Jay Dearborn Edwards
Jay Dearborn Edwards was among the earliest photographers to document the city of New Orleans.
Jay Dearborn Edwards was among the earliest photographers to document the city of New Orleans. In the three years leading up the Civil War, he appears to have made at least 118 “Views of New Orleans.” As noted in the catalogue accompanying a 2008 exhibition at The Historic New Orleans Collection, Edwards’ photographic series represents the earliest paper prints made in the city. In 1860, twenty years after Jules Lion exhibited the first photograph in New Orleans, Edwards was one of three recorded daguerreotypists in the city. By comparison, more than thirty portrait painters advertised in the city directories. Printing on paper allowed Edwards to create images that were larger than even rare full-plate daguerreotypes (6 ½ x 8 ½ inches). His vision of the city offers a remarkable compendium of construction, shipping, and business activity. Although he rarely focused on the human countenance, Edwards captured the full sense of the nation’s third-largest port at its antebellum height.
Jay Dearborn was born in 1831 in Andover, Massachusetts, to Edwin and Mahala Sanborn Moody, the eldest of four sons. After his father’s death in 1842, he moved in with an aunt and changed his name to Edwards. Little is know of his early career, but according to family tradition, he left Lowell, Massachusetts, at age 17 to lecture about the pseudo-science of phrenology. Edwards married Mary Elizabeth Ogle in St. Louis in 1856. About a year later, the couple moved to New Orleans. Edwards had begun experimenting with photography by this point, using the complicated wet-plate collodion process, often working outdoors in what he called his “queer-looking wagon.” From glass negatives, he printed paper negatives sensitized with sodium chloride and silver nitrate.
His earliest known photographs, dating from 1858 or 1859, such as Steamer Princess, reveal a high degree of craft and aesthetic sensibility. Edwards formed a partnership with E. H. Newton Jr., an otherwise obscure figure. Their Gallery of Photographic Art was located at 19 Royal Street. According to an 1860 advertisement, the gallery sold “Views of New Orleans, the Bayous, Swamps and Shell Piles of Louisiana, Lowell Cotton Factorys [sic], Niagara Falls, Mount Vernon, Washington, Philadelphia, New York, Boston, . . . St. Louis, Mo. Constantinople, Turkey Rome, &c, &c., for sale at the Gallery cheap . . . Stereoscoptic views of any part of the world obtained to order.” Edwards and Newton almost certainly used the glass plate collodion process to copy the works of other photographers.

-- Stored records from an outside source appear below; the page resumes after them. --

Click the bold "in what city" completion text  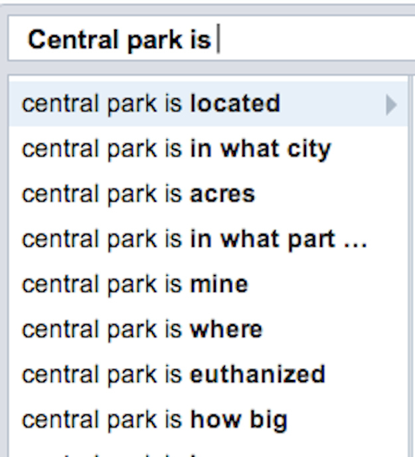[x=260, y=149]
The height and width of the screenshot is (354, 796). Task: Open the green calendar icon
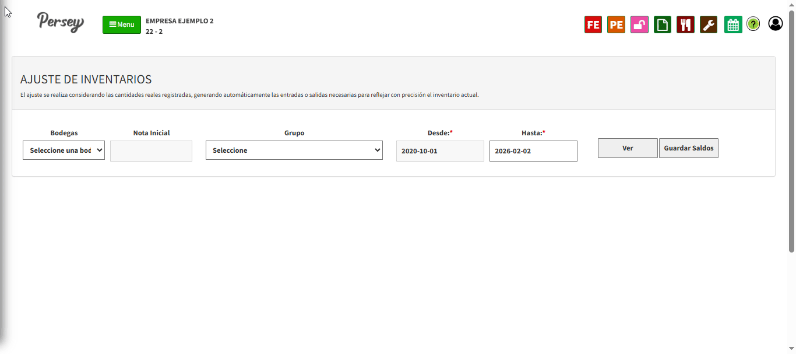click(x=733, y=24)
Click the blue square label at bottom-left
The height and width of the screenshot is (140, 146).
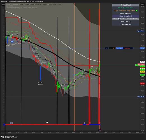pos(4,125)
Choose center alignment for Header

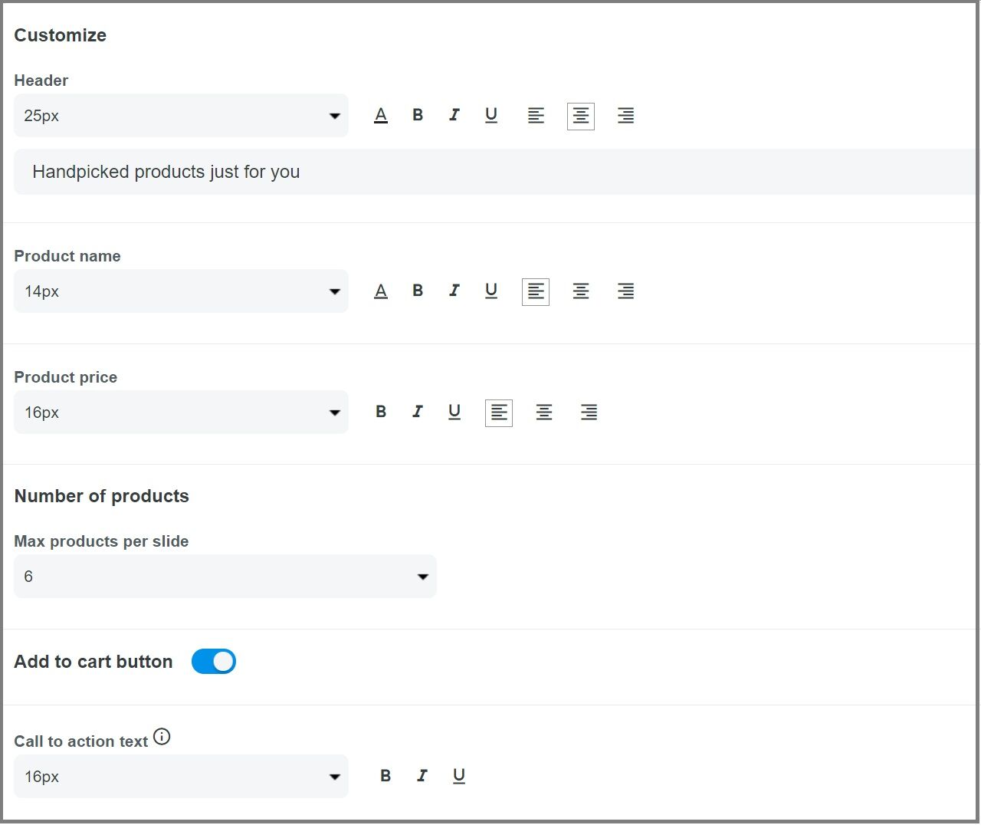click(581, 117)
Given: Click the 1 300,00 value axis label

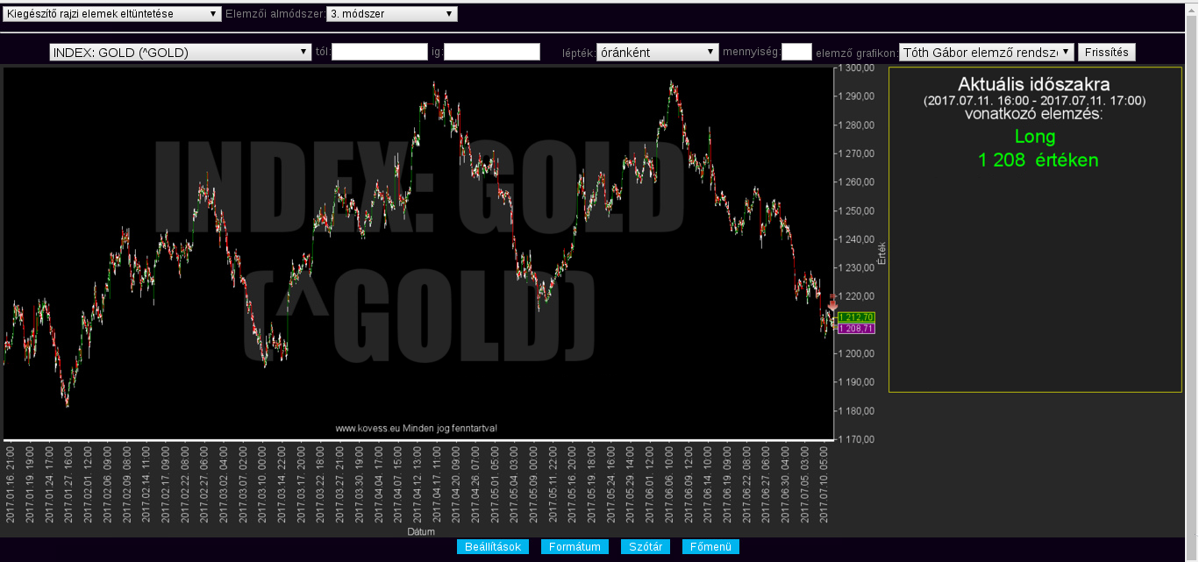Looking at the screenshot, I should [x=856, y=68].
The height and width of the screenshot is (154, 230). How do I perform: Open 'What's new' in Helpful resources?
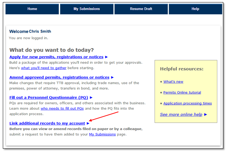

Edwards received a commission to photograph the Custom House in 1860, taking the opportunity to also create iconic images of commerce from the roof of the structure. With Southern sympathies, Edwards photographed Fort Barracus in Pensacola, Florida. On May 16, 1861, the editor of the New Orleans Daily Crescent wrote that Edwards’s views of “Barracus, Pickens and McRae . . . are really fine, and will prove interesting souvenirs long after ‘war his lost its terrors.’” Northern officers had a somewhat different opinion; after copies of photographs of forts were discovered in the house of Stephen S. Mallory, secretary of the Confederate Navy, Edwards was branded a spy. Fleeing New Orleans for Richmond in 1862, he worked as a courier in Virginia. Ironically, his brother Edward Moody, a Union solider, died in the notorious Libby Prison in Richmond without his family’s knowledge.
Edwards abandoned photography for many years, dealing in china and glassware and later serving as keeper of the Cape Henry Lighthouse on the Chesapeake Bay until he was dismissed in 1885, likely on political grounds. Edwards opened a photographic studio in Atlanta, Georgia, in 1886, working with his son, Willy, and, for a time, his son-in-law, Lewis Karl Dorman. Described as “one of the best known Masons in the state,” Edwards was highly respected in Georgia—meriting a twelve-block-long funeral procession upon his death in 1900.
Edwards was among the first to recognize the market for high-quality photographs of New Orleans, anticipating by a generation the iconic city views of George François Mugnier and Theodore Lilienthal.